Thursday, September 07, 2006

Mini Gallery #1


Since this blog will be our home for the next moth or so, I though I would start to post some mini-galleries. Those of you who are looking to see my work can come here, to The Dark Slide, for the time being. Every day or so I'll post some more pictures, at least until we reach some sort of critical mass.

We'll start today with some wedding images, since it's likely that's the reason you guys are visiting this site in the first place.

Rather than starting at the beginning, we'll begin with the end. I recently shot my 400th wedding, a milestone aptly celebrated with the ceremonial midnight Yoo-hoo from the Key Bridge Exxon. This fine establishment--serving the drunk students of Georgetown University and tired wedding photographers alike--is a real treat at 1:00 in the morning. It's the last business before I get onto the Clara Barton Parkway, so I usually end up stopping here. You know you're a total geek when even the guy behind the bullet-proof glass says, "Are you sure you don't want beer? Most people don't buy Yoo-hoo at this hour." Yeah, yeah. I'm not sure where the Yoo-hoo thing started--probably Long Island, circa 1974--but it's a tradition of sorts to end every wedding with a gulp of the synthetic chocolate drink. If they can chug milk after the Indy 500, then, by God, I can chug some Yoo-hoo. Even my buddy Greg Gibson has come around to it.
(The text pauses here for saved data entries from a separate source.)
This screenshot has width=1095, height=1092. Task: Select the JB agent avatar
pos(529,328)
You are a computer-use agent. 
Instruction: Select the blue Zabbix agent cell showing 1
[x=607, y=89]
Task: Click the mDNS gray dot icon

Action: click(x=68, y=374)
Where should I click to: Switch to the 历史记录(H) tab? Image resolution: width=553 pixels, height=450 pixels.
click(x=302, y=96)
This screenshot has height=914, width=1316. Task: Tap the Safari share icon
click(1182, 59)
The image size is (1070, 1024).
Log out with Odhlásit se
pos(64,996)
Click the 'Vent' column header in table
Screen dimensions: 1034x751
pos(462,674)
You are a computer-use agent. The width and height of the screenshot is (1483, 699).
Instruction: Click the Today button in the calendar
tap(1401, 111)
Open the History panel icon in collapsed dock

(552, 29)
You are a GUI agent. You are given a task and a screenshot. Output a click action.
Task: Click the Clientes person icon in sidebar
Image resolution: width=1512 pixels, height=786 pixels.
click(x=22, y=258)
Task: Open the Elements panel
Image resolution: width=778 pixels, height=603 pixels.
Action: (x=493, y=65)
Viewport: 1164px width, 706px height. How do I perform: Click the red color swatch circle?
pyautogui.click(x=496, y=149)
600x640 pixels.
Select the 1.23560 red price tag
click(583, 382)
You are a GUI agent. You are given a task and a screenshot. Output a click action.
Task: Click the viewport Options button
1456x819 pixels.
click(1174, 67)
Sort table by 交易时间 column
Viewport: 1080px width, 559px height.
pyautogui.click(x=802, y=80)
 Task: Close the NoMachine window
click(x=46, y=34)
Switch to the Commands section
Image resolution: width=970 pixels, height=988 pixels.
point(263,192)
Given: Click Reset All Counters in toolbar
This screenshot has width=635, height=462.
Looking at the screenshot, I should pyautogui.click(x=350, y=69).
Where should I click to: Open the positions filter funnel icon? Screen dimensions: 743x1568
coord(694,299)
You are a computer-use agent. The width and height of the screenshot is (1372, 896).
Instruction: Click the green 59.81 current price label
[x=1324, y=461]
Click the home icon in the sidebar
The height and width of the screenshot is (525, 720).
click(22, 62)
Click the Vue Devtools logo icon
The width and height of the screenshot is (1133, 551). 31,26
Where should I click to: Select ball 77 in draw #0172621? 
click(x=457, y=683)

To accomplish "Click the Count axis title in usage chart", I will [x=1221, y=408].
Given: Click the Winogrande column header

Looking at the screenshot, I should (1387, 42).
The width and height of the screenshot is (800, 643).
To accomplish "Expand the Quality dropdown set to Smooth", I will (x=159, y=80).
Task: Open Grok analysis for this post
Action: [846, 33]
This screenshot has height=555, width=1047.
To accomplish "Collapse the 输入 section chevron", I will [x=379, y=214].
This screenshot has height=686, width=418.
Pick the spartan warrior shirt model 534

How did I get to 400 weddings? Well, many, many moons ago I was a photographer working for United Press International and, later, USA Today. People kept asking me to shoot their weddings and I kept saying no. It was
was all very simple. Photojournalists didn't shoot weddings, at least that's what the Official Guide of Seasoned (and Serious) Photojournalists told me. But the guide book never told me that serious news photography would become increasingly less fun, as the publicists and lawyers and security guards and hecklers all kept chipping away at our access. The more weddings I shot, the more I realized that they represented a last frontier of photography--a place where there was no yellow tape, no security, no publicists, and lots of crab cakes.

400 weddings later, here I am. I've been fortunate to have photographed the weddings of some truly fun people over the last couple of years, people with whom I've become dear friends. Years ago, Julie Newell, one of my favorite brides, made me laugh as she described the horrors of planning a wedding these days. She referred to the entire apparatus as the Bridal Industrial Complex, a term that is beyond perfect. I think about the Bridal Industrial Complex a lot. I feel fortunate that the brides and grooms I've met over the years don't see me as part of that machinery. I've gone to Nats games with TK Gore, done charity fundraisers with Laura Gonzalez, and spent Christmas Eve with the Landaus. And, best of all, Diane Halpin, whose Dahlgren Chapel wedding I shot some five years ago or so, is now my daughter's beloved pediatrician (unless she's getting a shot.) I couldn't think of doing business any other way.

And lest this turn into a Hallmark card, I had better end things here.

See ya, Matt.


2 Comments:

Anonymous Anonymous said...

Wait??? You get crabcakes???

I just get the bandwich...with my Yoo Hoo.

Greg

11:49 AM  
Anonymous Anonymous said...

Love your blog! It's great to have the 1,000 words AND pictures!